- [Action item]
Every line in the records below with the string "Open" needs to be copied out.

(Data supplied)

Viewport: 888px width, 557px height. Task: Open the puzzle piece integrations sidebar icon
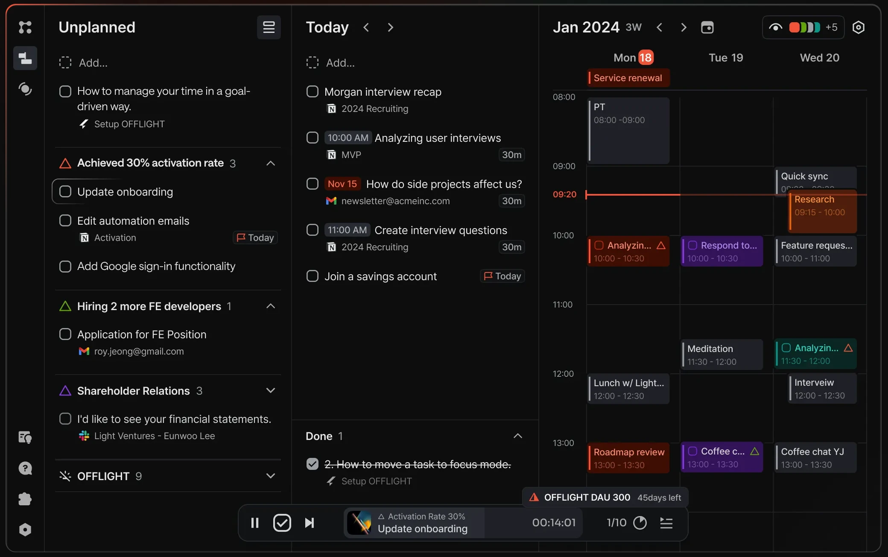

(End Data supplied)
(Data supplied)

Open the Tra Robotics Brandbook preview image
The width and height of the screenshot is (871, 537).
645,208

(End Data supplied)
(Data supplied)

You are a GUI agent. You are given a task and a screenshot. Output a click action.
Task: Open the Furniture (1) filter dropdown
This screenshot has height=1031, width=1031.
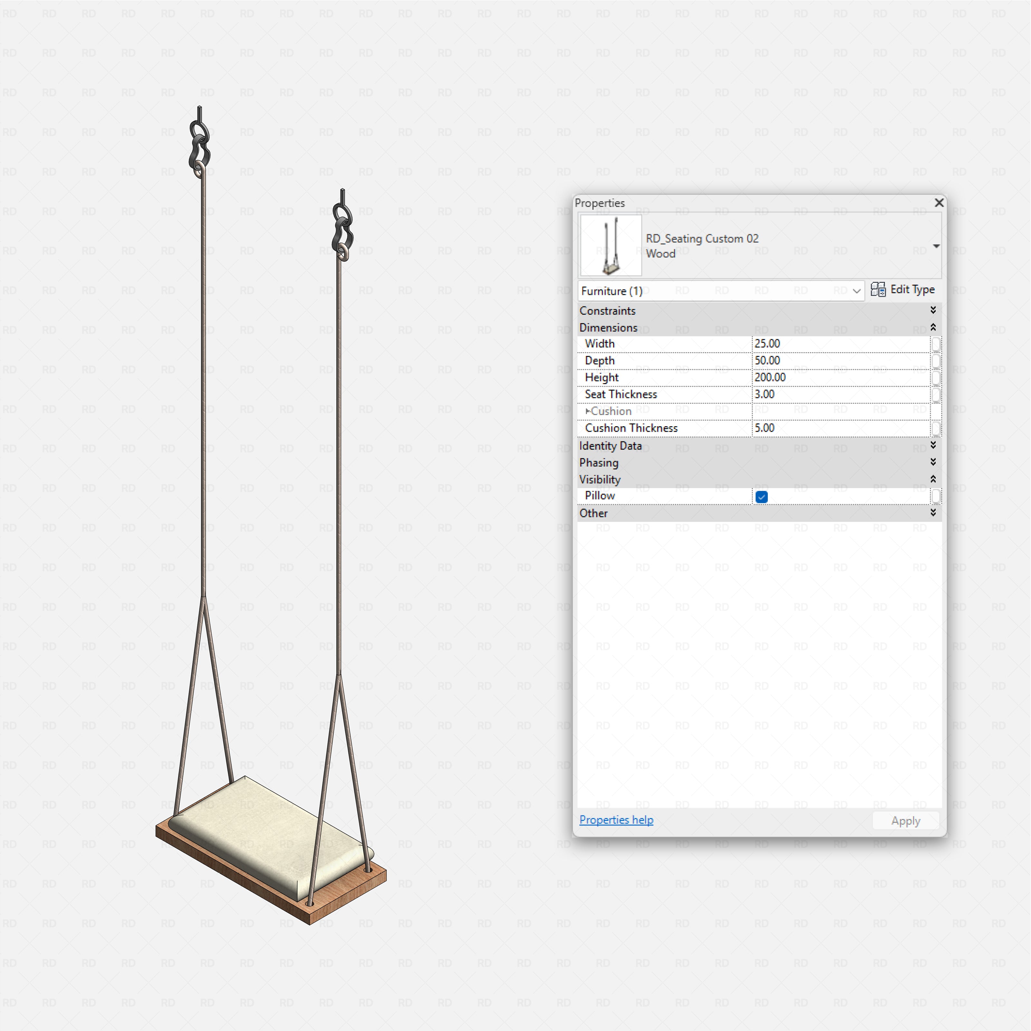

(End Data supplied)

- [Answer for this exercise]
Viewport: 888px width, 557px height. Task: Open the puzzle piece integrations sidebar icon
Open the Tra Robotics Brandbook preview image
Task: Open the Furniture (1) filter dropdown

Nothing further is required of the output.